Il testo è basato sull’alternanza parola – silenzio – parola, in un circolo che ricorda, anche in questo caso, quella “corrente”, quella sorta di movimento che progredisce attraverso il suo essere puro incedere.

La contrapposizione fra parola è silenzio è ciò che dà vita alla letteratura: la volontà di parola e la volontà di silenzio sono le due grandi forze attraverso cui sintetizzare un percorso accrescitivo che tenga conto dell’importanza di entrambi gli elementi.
Ippaso, il dialogante muto, è contrapposto al pitagorico, colui che parla, simbolo di un verbo ininterrotto, di un logos perpetuo.
Il silenzio di Ippaso rappresenta, in questo caso, la verità: di fronte al mistero anche la parola più forte è destinata a crollare.
La condanna di Ippaso è dovuta forse alla dimostrazione della debolezza della parola e della finzione in cui essa ha gettato tutto il genere umano.

La parola è maschera del nulla, un’impalcatura fragile sospesa sopra un silenzio infinito.
L'assenza è percepita e di conseguenza rifiutata: la scuola Pitagorica si è assunta il compito di costruire una serie di precetti per non porre l’essere umano di fronte all’incubo di se stesso, di fronte al terrore del vuoto.
Si tratta qui di fare diversi passi indietro. La comunione fra spirito cosmico (silenzio) e spirito umano (parola) è in questo caso impossibile.
Il primo conflitto è un conflitto totalmente negativo, che non può conoscere una sintesi; il processo graduale di compenetrazione parola – silenzio evolverà nella pratica conoscitiva della letteratura, reale punto d’incontro fra mondo fenomenico e mondo noumenico.

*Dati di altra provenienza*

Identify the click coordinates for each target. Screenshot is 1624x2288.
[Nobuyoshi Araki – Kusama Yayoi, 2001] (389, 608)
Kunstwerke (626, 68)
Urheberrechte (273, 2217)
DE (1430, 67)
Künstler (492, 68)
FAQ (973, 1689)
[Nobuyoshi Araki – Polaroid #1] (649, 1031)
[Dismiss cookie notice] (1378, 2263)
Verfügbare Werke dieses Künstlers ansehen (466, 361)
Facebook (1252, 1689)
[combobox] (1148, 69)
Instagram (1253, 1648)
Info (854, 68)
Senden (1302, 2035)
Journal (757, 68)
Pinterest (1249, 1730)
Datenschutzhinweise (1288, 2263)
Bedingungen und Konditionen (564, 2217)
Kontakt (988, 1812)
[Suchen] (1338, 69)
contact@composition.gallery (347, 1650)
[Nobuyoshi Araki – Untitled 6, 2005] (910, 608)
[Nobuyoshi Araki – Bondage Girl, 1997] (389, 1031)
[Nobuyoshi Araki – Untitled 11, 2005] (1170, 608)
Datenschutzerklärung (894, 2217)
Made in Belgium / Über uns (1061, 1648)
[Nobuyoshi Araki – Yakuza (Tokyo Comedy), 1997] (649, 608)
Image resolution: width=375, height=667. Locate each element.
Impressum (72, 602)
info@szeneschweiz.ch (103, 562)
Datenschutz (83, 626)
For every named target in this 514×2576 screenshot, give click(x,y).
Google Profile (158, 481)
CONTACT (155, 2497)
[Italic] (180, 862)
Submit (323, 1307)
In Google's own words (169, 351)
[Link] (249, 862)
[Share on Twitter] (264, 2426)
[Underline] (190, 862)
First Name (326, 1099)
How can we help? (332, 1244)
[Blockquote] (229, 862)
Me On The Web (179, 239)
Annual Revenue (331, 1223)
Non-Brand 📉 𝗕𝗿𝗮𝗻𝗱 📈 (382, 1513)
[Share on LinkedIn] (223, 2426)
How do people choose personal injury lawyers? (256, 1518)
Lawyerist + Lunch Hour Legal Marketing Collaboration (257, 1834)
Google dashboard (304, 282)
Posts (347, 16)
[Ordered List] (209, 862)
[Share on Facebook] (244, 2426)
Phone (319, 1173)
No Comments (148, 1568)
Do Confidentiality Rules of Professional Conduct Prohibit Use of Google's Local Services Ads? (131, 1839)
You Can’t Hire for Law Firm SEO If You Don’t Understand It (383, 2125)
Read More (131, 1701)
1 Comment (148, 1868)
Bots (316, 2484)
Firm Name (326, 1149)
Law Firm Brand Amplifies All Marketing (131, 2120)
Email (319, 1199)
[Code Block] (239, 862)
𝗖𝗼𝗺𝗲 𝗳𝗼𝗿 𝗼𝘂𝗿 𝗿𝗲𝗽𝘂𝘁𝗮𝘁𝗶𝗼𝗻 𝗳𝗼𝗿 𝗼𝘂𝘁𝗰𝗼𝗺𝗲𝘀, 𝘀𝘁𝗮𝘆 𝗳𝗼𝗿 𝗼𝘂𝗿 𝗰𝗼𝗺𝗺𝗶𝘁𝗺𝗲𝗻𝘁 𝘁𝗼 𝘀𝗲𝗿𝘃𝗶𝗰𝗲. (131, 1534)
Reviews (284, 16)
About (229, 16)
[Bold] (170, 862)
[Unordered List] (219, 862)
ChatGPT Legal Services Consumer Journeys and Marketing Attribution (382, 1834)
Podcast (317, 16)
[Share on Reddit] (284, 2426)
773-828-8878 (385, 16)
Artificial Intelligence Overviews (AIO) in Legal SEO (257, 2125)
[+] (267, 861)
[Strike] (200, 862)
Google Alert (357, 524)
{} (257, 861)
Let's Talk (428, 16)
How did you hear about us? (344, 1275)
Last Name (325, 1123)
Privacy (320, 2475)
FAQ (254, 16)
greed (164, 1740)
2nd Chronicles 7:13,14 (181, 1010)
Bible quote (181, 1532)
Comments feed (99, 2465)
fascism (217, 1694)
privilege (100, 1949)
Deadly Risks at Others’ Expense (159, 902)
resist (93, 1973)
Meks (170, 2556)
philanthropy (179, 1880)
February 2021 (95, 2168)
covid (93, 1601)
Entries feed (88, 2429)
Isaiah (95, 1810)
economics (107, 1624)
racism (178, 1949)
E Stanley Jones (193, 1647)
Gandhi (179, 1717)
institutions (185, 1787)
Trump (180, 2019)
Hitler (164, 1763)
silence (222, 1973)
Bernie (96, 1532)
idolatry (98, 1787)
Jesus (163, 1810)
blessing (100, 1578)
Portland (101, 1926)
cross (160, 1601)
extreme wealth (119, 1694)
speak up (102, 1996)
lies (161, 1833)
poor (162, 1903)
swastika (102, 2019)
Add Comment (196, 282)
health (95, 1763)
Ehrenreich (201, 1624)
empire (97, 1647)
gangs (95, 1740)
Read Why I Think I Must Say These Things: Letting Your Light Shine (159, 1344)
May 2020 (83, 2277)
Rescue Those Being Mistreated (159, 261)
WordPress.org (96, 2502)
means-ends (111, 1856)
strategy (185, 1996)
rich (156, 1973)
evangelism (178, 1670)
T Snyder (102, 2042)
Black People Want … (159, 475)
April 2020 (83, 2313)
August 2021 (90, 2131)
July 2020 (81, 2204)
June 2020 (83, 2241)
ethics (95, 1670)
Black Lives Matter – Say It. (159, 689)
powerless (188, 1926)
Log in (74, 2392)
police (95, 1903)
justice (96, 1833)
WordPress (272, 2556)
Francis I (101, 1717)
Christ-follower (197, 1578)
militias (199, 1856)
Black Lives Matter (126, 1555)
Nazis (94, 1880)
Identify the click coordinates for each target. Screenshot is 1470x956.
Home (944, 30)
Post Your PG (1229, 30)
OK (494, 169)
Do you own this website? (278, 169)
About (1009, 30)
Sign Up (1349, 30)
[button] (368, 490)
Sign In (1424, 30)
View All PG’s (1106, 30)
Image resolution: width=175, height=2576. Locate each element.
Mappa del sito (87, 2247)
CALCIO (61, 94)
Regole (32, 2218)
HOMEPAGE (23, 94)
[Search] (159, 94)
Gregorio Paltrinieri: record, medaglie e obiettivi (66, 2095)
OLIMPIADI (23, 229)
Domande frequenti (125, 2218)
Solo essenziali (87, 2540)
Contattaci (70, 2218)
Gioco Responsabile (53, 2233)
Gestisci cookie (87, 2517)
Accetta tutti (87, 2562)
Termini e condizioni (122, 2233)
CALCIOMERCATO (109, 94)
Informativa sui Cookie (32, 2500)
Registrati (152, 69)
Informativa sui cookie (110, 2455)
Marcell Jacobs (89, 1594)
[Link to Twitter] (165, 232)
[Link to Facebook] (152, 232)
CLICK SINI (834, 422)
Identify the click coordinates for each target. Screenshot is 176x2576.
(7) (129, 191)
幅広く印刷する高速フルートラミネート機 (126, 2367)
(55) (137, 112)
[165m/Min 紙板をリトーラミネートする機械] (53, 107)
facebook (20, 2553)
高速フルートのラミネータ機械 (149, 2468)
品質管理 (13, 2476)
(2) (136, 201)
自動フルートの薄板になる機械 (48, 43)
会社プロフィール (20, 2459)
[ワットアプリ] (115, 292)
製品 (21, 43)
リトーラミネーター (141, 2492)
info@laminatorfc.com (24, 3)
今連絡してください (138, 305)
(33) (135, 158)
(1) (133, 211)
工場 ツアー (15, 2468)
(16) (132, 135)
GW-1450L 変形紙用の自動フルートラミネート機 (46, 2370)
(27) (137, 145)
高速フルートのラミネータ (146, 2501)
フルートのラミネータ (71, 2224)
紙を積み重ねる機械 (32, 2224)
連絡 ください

Dal Conflitto negativo Ippaso – Pitagorico (assenza di confronto attivo), passando per lo sviluppo del viaggio di Pitea (confronto attivo con il mistero ma incapacità di compenetrazione), si giunge al Conflitto propositivo proprio di Eraclito: Il silenzio e la parola sono giunti finalmente al corpo sintetico della letteratura.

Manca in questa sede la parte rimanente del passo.